The bush fire on Kangaroo Island’s Western end is finally controlled after more than a month of active firefighting. We have recently welcomed a large amount of rain which has assisted in further settling down the fire and has boosted natural regeneration of our amazing fire-adapted vegetation. Within the fireground itself we do still have some hotspots smouldering deep underground which Firefighters are using Thermal Imaging Equipment to identify. Because of this, and the ongoing clean up of debris and trees off the roads, the Western end of the island remains closed to the public at this stage. However, on the 16th of January, during his visit to Kangaroo Island, Minister for Environment and Water, David Speirs, said that Admirals Arch and Remarkable Rocks would be reopened within “weeks rather than months”, so we look forward to that happening very soon. The map below shows the burnt area (grey) and highlights the roads that are open which you can use to reach us at Vivonne Bay as well as to access other beautiful parts of KI. With the help of the army, CFS, utility/service teams and volunteers, more roads are opening each day.
On the 20th December 2019 several lightning strikes impacted the Western end of Kangaroo Island, the Ravine Fire travelled in a Northerly direction towards the Playford Hwy. On Friday 31st January 2020 the SA Country Fire Service declared the Kangaroo Island Fire Complex as controlled after it has burnt approximately 48% of the island, 210606 hectares. Community impact has been significant – with losses of property, livestock, fences, vehicles, 89 homes and tragically, the lives of two people fighting these fires. Tourism losses include Southern Ocean Lodge, Kangaroo Island Wilderness Retreat, Hanson Bay Sanctuary and Cabins, Flinders Chase Farm Accommodation, Western KI Caravan Park, Vivonne Bay Lodge and May’s Cottage Heritage Accommodation. Undamaged but currently unavailable due to road closures are Cape du Couedic and Cape Borda Lighthouse cottages. All other accommodations are open for business.

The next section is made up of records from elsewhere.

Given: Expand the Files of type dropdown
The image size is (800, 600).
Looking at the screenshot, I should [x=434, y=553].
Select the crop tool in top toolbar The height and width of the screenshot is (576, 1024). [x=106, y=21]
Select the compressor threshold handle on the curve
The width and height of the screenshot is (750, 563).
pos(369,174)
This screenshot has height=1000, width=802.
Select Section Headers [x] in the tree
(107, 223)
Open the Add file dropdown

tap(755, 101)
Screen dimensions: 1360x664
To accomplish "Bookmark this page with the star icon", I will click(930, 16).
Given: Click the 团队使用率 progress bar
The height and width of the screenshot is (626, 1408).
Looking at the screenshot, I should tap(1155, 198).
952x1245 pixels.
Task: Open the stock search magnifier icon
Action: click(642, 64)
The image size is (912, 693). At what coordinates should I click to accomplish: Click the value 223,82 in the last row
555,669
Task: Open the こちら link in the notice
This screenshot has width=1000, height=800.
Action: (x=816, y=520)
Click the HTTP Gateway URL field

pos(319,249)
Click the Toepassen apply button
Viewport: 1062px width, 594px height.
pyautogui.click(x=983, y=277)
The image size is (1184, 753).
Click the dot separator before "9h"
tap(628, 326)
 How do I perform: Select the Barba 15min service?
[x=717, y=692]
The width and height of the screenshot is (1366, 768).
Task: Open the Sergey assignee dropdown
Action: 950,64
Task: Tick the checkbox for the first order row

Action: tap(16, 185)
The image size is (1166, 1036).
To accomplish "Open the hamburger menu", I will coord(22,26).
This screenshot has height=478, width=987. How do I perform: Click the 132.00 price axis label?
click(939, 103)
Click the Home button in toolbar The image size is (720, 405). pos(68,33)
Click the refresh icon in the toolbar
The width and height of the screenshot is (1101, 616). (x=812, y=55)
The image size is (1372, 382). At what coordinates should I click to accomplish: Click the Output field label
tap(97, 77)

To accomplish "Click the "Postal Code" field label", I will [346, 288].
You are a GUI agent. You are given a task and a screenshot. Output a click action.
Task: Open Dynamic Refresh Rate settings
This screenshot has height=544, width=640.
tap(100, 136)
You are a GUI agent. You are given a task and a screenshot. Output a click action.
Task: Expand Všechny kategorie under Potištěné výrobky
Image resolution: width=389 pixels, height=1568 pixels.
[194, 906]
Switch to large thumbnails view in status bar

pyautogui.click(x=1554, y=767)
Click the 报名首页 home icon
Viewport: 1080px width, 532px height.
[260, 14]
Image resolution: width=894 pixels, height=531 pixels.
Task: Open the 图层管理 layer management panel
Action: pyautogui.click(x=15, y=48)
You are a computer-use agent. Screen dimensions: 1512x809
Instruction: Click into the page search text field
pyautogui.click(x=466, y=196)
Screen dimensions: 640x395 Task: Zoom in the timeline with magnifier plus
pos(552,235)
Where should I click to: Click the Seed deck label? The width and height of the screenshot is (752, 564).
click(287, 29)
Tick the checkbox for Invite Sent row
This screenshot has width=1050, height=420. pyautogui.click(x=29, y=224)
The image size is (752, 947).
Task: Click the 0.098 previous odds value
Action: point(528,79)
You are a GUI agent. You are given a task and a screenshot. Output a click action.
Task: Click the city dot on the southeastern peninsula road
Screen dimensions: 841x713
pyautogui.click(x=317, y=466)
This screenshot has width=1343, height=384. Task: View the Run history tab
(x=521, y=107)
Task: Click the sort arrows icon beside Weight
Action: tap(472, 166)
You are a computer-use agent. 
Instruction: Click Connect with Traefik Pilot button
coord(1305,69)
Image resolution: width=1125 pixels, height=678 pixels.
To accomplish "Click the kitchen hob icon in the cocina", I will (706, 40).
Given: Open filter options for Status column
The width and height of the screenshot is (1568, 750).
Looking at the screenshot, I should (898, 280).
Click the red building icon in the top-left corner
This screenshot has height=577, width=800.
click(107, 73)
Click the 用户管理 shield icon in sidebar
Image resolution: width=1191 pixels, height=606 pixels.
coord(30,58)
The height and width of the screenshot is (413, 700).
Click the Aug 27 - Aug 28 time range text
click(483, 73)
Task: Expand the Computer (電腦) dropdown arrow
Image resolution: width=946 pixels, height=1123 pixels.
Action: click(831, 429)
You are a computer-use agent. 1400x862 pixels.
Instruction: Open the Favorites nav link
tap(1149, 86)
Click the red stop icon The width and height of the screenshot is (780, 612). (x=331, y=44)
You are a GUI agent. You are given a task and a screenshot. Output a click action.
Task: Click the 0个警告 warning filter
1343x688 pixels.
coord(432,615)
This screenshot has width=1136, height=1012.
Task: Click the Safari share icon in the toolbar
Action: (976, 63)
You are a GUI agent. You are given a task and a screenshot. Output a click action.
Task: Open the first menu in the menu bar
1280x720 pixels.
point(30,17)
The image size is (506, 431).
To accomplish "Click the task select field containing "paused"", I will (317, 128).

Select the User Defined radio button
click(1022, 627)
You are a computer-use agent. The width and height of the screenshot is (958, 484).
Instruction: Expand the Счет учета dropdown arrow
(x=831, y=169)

As far as Kangaroo Island Outdoor Action and Little Sahara Adventure Centre is concerned, we feel like we have dodged a massive bullet! Both our businesses suffered fire damage but not total destruction and all of our tours and activities are still operating. We lost about half of the vegetation surrounding our quad bike tracks and some of the vegetation along the banks of the Harriet River where we do our kayaking. But the guests we have had since the fires have been saying that if anything it makes the tours more interesting as it offers a rich opportunity to observe the ecological resilience of the Australian bush. We can still have a fun adventure while we seek out wildlife such as kangaroos, wallabies, koalas, echidnas, goannas and a host of birds – all in their natural habitat. Guest feedback on tour experiences post-fire has been excellent – make sure you check out our reviews on Tripadvisor, Google or Facebook where we are ranked as the best thing to do on Kangaroo Island in outdoor activities.
The fires have left about 2,300 square kilometres – the eastern half – of the Island unaffected. Unburned wildlife habitat includes fifteen conservation parks including the Cape Gantheaume Conservation Park and Wilderness Areas (>25,000 hectares) and large tracts on private property. Impact on wildlife has been significant. While large and challenging numbers have been quoted as potential losses, the accuracy of such estimates is low and the numbers meaningless without knowing the starting populations. Our starting point was very high for most species.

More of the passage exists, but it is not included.